Although they run in nonpartisan contests, Mississippi Supreme Court justices are elected to their posts for eight-year terms. When midterm vacancies occur, the governor is responsible for making appointments.
The two least senior justices on the court were appointed by Barbour.
But three other current justices were appointed by former Gov. Ronnie Musgrove (D), who is running in the special election to replace Lott. One Republican strategist acknowledged that there is widespread speculation that some of the justices who were appointed by Musgrove will be anti-Barbour votes.
Meanwhile, some Democrats aren’t expecting Chief Justice Smith — who is a former prosecuting attorney for Rankin County, a conservative stronghold — to rule against Barbour. But Democrats are a bit more optimistic about Presiding Justice William Waller, the eldest son of former Democratic Gov. Bill Waller.
“The fact that this is an issue at all illustrates how partisan state supreme courts generally have become and how they end up oftentimes in the middle of a game of political football,” said Jesse Rutledge, deputy director of Justice at Stake, a Washington, D.C.-based nonprofit working to keep American courts free from political influence. “It will be interesting to see in the end how votes break down, and you certainly hope they don’t break down along strictly party lines or by perceived ideological lines. You certainly hope that all members of the court are ruling according to the facts and the law of the case and the state constitution.”
Ronald Rychlak, associate dean of the University of Mississippi School of Law, said Tuesday that trying to gauge the justices’ votes from past or present political ties would be an imprecise exercise when it comes to Mississippi’s highest court.
“My impression of the judicial system in Mississippi is that they try to bend over backwards to try to follow federal guidelines,” Rychlak said. “We have a history from the ’60s and ’70s that no one wants to see repeated. So they are very careful about trying to be as accurate and just as possible to minorities in particular but to all sides.”
He added that the current case is especially hard to predict because most recent election law issues that have gone before the court have related to redistricting plans or other federal regulations.
“But this is such a weird case,” Rychlak said. “The words of the [state] Constitution seem to indicate one thing and the intent another.”
Hood’s original complaint over Barbour’s election plan was upheld by a Hinds County Circuit Court last week, which led to the governor filing an appeal to the state Supreme Court on Friday.
Barbour’s office said afterward that the lower court ruling was not a surprise.
“We’ve said from the beginning that ultimately the Supreme Court is going to make the decision in this case,” said Barbour’s press secretary, Pete Smith.
Mississippi election law states that after the governor receives an official notice of a Senate vacancy, he has 10 days to announce an election to fill the seat.

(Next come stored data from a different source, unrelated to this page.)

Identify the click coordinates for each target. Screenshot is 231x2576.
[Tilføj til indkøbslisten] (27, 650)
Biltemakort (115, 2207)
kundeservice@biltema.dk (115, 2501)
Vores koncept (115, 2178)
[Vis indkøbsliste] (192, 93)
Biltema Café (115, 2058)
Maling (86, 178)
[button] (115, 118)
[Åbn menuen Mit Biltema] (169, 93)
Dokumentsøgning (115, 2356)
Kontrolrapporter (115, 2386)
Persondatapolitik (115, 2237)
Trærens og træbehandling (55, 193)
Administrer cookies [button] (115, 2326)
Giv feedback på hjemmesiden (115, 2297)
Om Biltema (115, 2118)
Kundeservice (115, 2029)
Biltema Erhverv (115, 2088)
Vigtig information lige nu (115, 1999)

The election must then be held within 90 days of the announcement, unless the vacancy occurs during a year when “there shall be held a general state or Congressional election.”
Hood’s reading of the law would force the governor to hold a special election within three months, an argument that is being strongly supported by the state Democratic Party.
Barbour has called the statute poorly written, but he said his plan follows the law.
Legal opinion aside, political analysts have speculated that an earlier special election could help the Democratic candidate — Musgrove is competing for the nomination with ex-Rep. Ronnie Shows — because it would allow less time for Wicker, who was appointed by Barbour to hold the seat in the interim, to solidify his position in the Senate.
Democrats also may be at a disadvantage if the special election is included on the same ballot as the presidential election in November, when the Republican nominee is expected to win in Mississippi.
There may be a federal appeal angle open to Hood if the state Supreme Court overrules the circuit court decision, but the attorney general seemed to indicate Tuesday that he does not intend to take the case to that level.
“The suit does raise a federal constitution question; however, we anticipate the Mississippi Supreme Court will make the final determination in the case,” Hood said.